Baghdad, i sacerdoti devolvono gli stipendi a poveri e vittime di Covid-19

Tutti i preti della capitale hanno deciso di donare il denaro ai più bisognosi. In precedenza il patriarcato caldeo aveva stanziato 90mila dollari. Il card Sako rinnova l’invito a rispettare le misure di distanziamento nelle chiese e le direttive sanitarie. Restano sospese le attività di gruppo, ma viene rafforzato l’uso della rete e dei social.


Baghdad (AsiaNews) - Per aiutare le persone più colpite dalla pandemia di nuovo coronavirus e la fetta più debole della popolazione, i parroci di Baghdad hanno deciso di donare i loro stipendi che si andranno a sommare ai 90mila dollari già stanziati dal patriarcato caldeo. La decisione è giunta al termine di un incontro che si è tenuto ieri sera fra i sacerdoti della capitale irakena e il primate card Louis Raphael Sako, insieme agli ausiliari mons. Shemon Warduni e mons. Basilio Yaldo. 

Durante l’incontro il porporato e i sacerdoti della capitale hanno discusso dei recenti sviluppi nell’affrontare la pandemia di Covid-19. Il primate caldeo ha rinnovato l’invito a far rispettare le misure di distanziamento nelle chiese, le direttive sanitarie e le chiusure disposte dalla autorità per contrastare la diffusione del nuovo coronavirus. 

Al riguardo, fino a nuova comunicazione restano sospese tutte le attività di gruppo all’interno delle parrocchie, fra cui il catechismo e le iniziative rivolte ai più giovani. Per questo i vertici della Chiesa caldea intendono rafforzare ancor più l’uso della rete e dei social media per restare in contatto con i fedeli, come ha sottolineato lo stesso card. Sako.
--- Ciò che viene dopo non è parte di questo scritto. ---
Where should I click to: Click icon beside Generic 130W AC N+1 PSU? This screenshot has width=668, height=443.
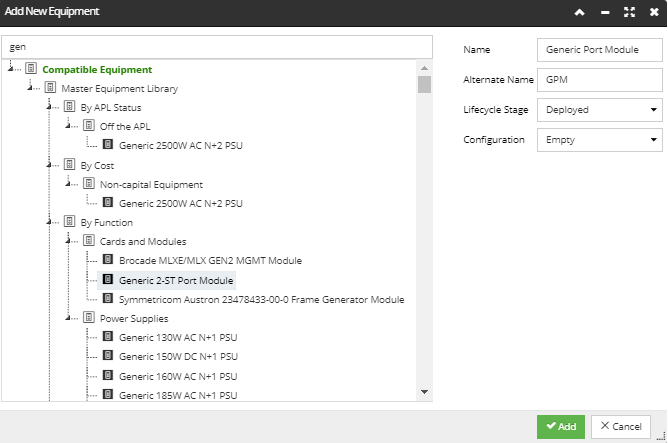click(108, 337)
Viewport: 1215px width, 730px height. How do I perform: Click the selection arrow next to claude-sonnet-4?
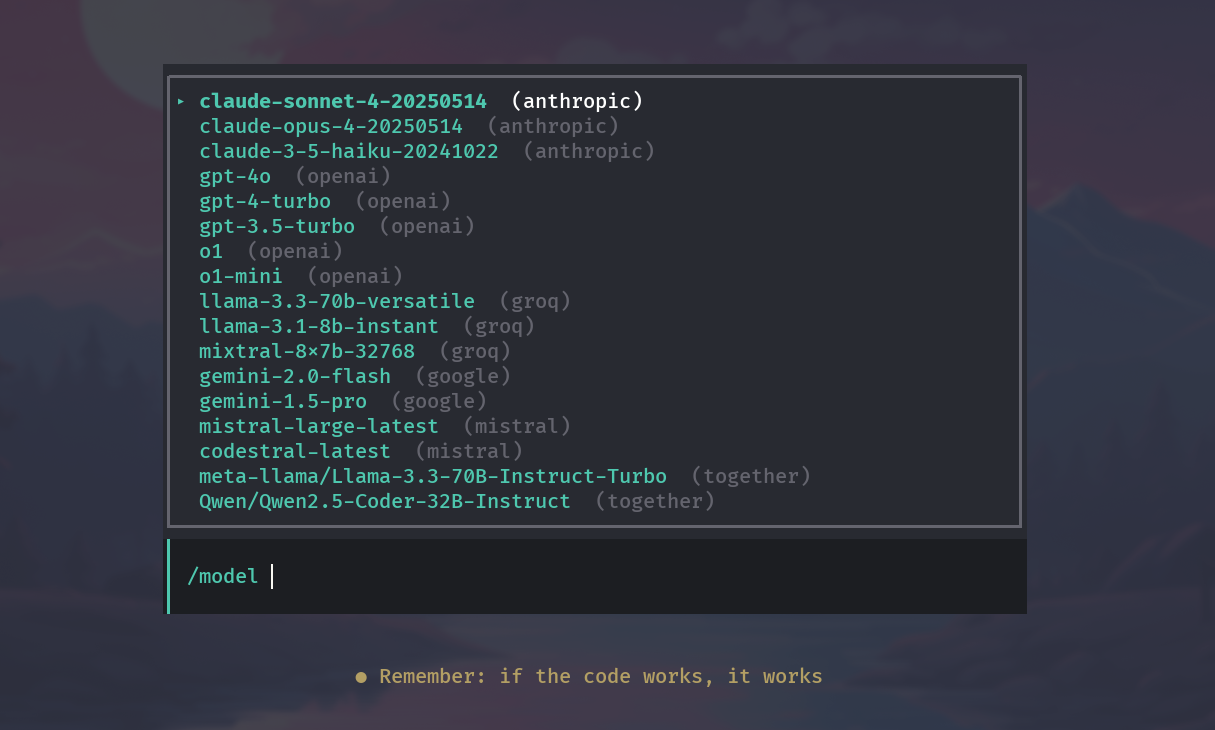pos(181,101)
Verranno proposti “programmi educativi e religiosi”, senza dimenticare i bisogni e le esigenze della vita quotidiana “delle famiglie in difficoltà in queste circostanze difficili”. 

In un appello rivolto alla comunità cristiana, il patriarca Sako sottolinea che “tutti gli irakeni in queste circostanza storica e fatidica devono mettere da parte le loro lotte e gli interessi personali”. In questo momento, prosegue il porporato, bisogna operare “per la riunificazione e la solidarietà per respingere il nemico comune” che minaccia le vite, l’economia e le relazioni sociali e religiose. 

Ad oggi in Iraq si registrano 1677 casi di nuovo coronavirus; le vittime ufficiali sono 83, le persone guarite 1171. Tuttavia, fonti mediche e analisti indipendenti criticano il bilancio ufficiale fornito dalle autorità e, nelle scorse settimane, alcuni dottori sono finiti nel mirino della polizia per aver denunciato un numero tre volte maggiore di contagi.